School-Wide Learner Outcome: Social Intelligence
Social intelligence is an important life skill that helps to build healthy relationships. It is one’s ability to interact well with others. Often called people skills, it is a learned ability involving situational awareness, understanding how to act within different social environments, and communicating easily with people from all walks of life. Someone who has high social intelligence (SI) is gifted at understanding others, making friends, and handling new situations. Social intelligence looks different across various cultures and demographics, as every group values different social skills.
Social intelligence continually develops throughout one’s life. It’s never too late to sharpen it and children are especially easy to teach. Educating children on healthy communication helps them to be a friend who is empathetic, generous, kind, and a good listener. There are four main characteristics of social intelligence.

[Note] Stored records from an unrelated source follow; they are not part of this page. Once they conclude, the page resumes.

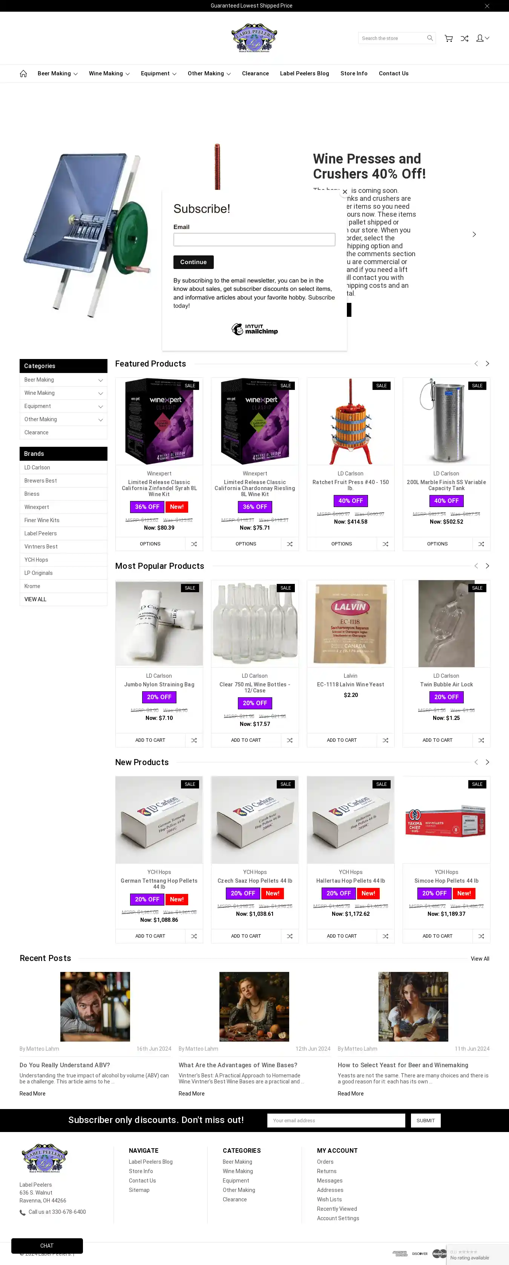This screenshot has height=1265, width=509.
Task: Open the Other Making navigation dropdown
Action: [x=209, y=74]
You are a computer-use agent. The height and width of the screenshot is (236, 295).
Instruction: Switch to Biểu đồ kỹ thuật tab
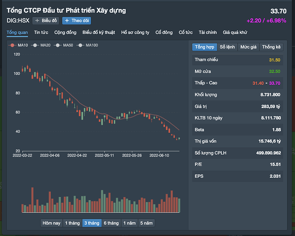pyautogui.click(x=99, y=33)
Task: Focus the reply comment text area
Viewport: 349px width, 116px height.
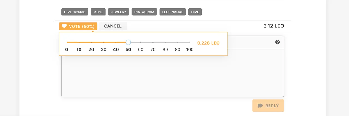Action: coord(173,73)
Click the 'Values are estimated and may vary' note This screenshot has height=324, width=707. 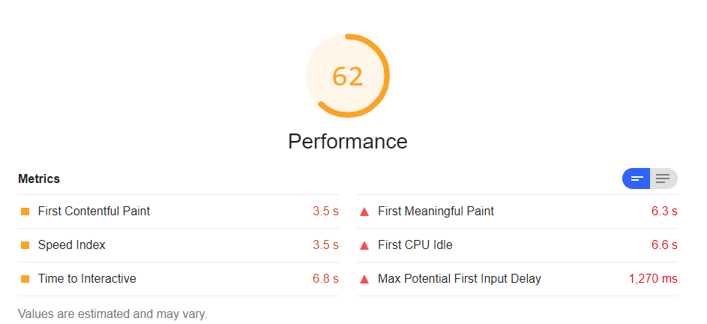(x=112, y=314)
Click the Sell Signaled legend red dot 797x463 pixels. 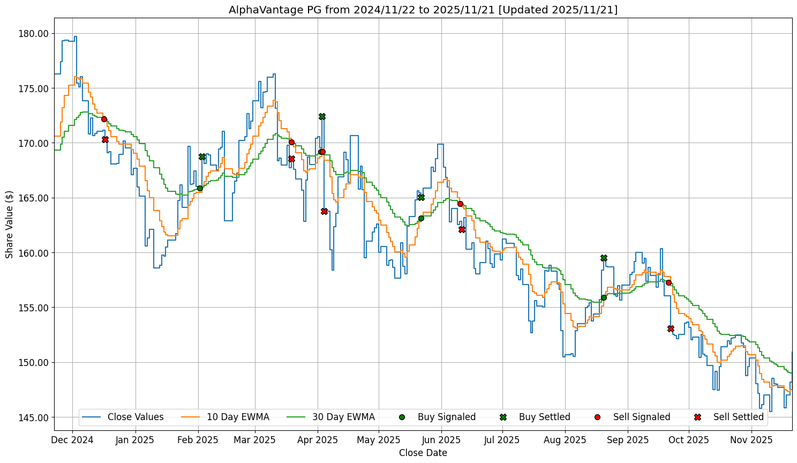(x=597, y=417)
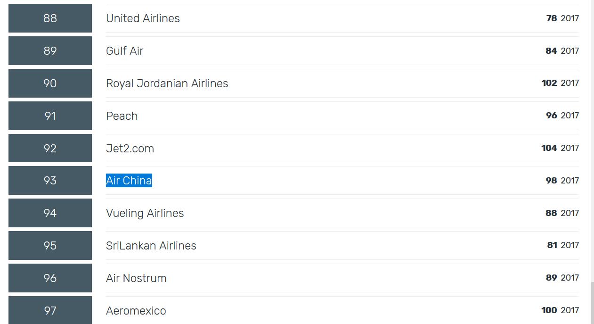
Task: Open the Vueling Airlines entry
Action: click(x=145, y=213)

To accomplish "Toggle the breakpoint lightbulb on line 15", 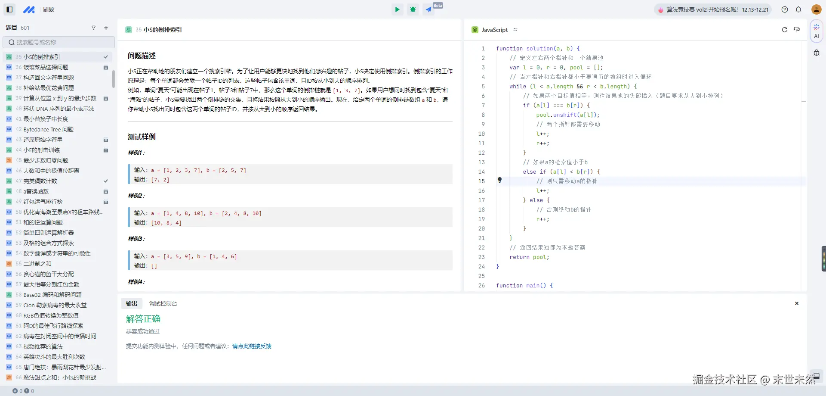I will click(x=499, y=180).
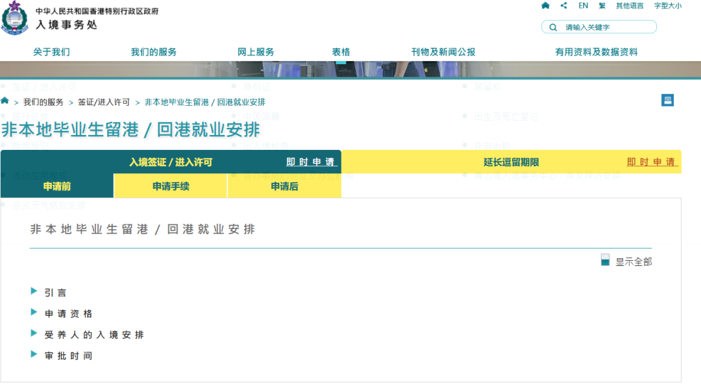The width and height of the screenshot is (701, 386).
Task: Switch language to EN
Action: click(583, 6)
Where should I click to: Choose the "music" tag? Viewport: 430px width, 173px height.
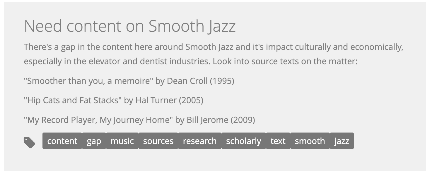pyautogui.click(x=122, y=141)
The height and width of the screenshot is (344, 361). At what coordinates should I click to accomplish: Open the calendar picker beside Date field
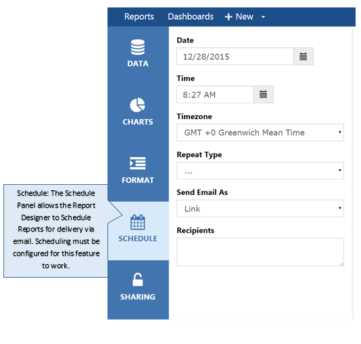tap(304, 56)
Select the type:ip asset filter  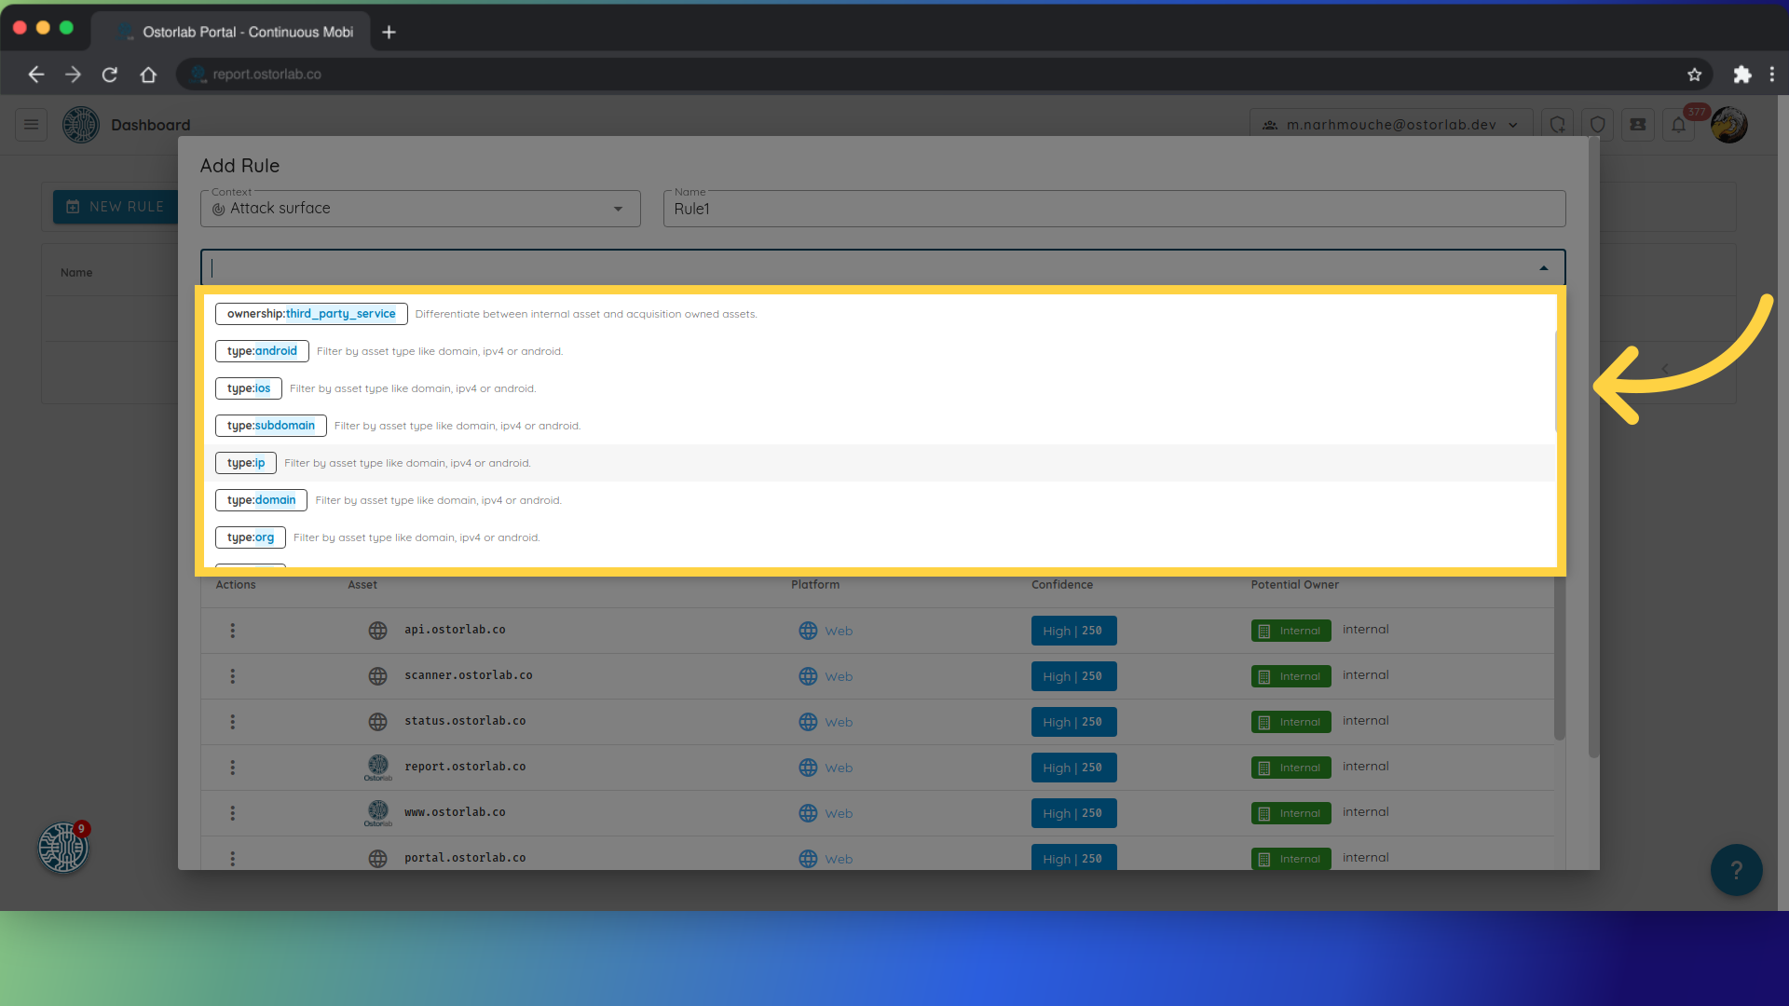(x=244, y=462)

Empathy: Empathy determines how well one relates to other people’s thoughts and emotions. Empathetic people consider and understand diverse perspectives, even if they don’t share the same ideas. They can pick up on a person’s mood and adjust their reactions accordingly.
Respect: Many cultures value esteem between children and adults as well as between spouses. Respecting others can mean adapting your communication style to fit their needs or coming to a compromise. Mutual understanding calls for a degree of respect.
Behavior: This component concerns how people carry themselves in social situations. Are their actions appropriate for the setting? Do they make others feel relaxed or uncomfortable? A person must be able to change their behavior when necessary while still maintaining their core attributes.
Self-Efficacy: This characteristic refers to how a person judges themselves on their capacity to perform particular tasks. If someone has a stable sense of self-efficacy concerning social intelligence, they’re confident in their social abilities. They experience little stress or worry over interacting with others.